Binding: Paperback
Date Published: 11 Nov 2025
In recent decades, Joe Queally has earned distinction for his approach to the writing of locally based historical narrative. Concentrating on particular events and episodes from different rural communities in County Clare, in works such as Echoes From A Civil War, he holds up the mirror to the interaction of people with each other, as individuals and neighbours, and with family and community. Characteristically Irish and Clare as they are, Queally's stories partake fully - and often heartbreakingly - of universal human experience also. As we are guided through them by the author, we find ourselves pondering their significance as he does, both for those originally caught up in them, and those who remembered them, or inherited them through the narration of others much later on.
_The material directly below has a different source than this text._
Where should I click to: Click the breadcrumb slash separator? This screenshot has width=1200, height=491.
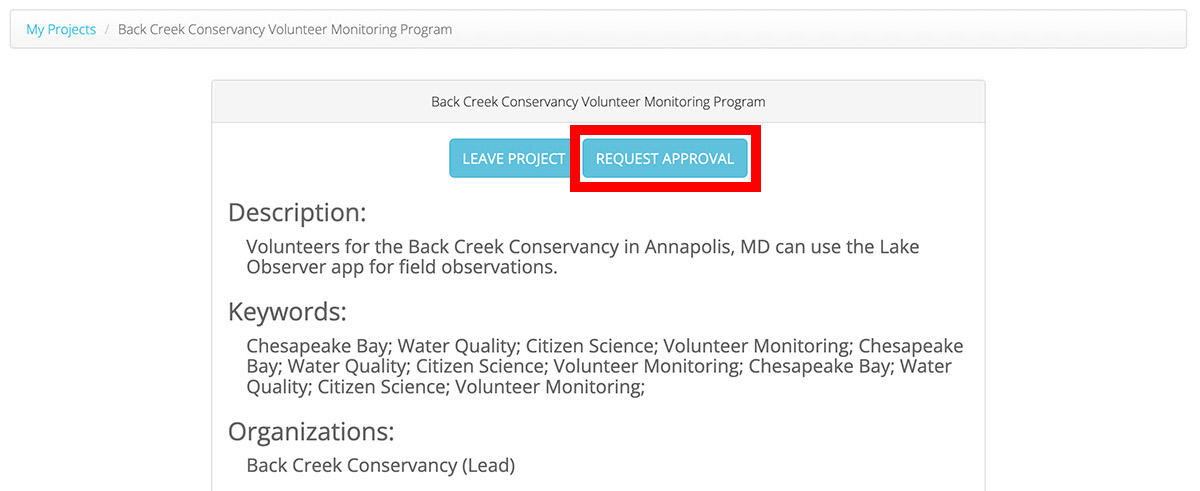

By through, careful use of sources ranging from academic studies, archival material and newspaper coverage, Joe Queally has made this kind of narrative his own, hallmarking it above all by his sensitive use of material gathered from the reminiscences of elderly people, in succeding generations. Through it all, his sympathy with a now-vanished rural lifestyle shines through, as does his affection for its ways and its values. There are few local historians who have been able to take the pulse of Irish community life in this manner, or to record its function and its dysfunction with such understanding.
The stories contained in his new book Tragedies of Clare, show how Joe Queally's work has evolved over the years, and will be eagerly sought out and read by anyone familiar with his other work. Those who are not are highly recommended to familiarise themselves with it and with this exciting latest offering.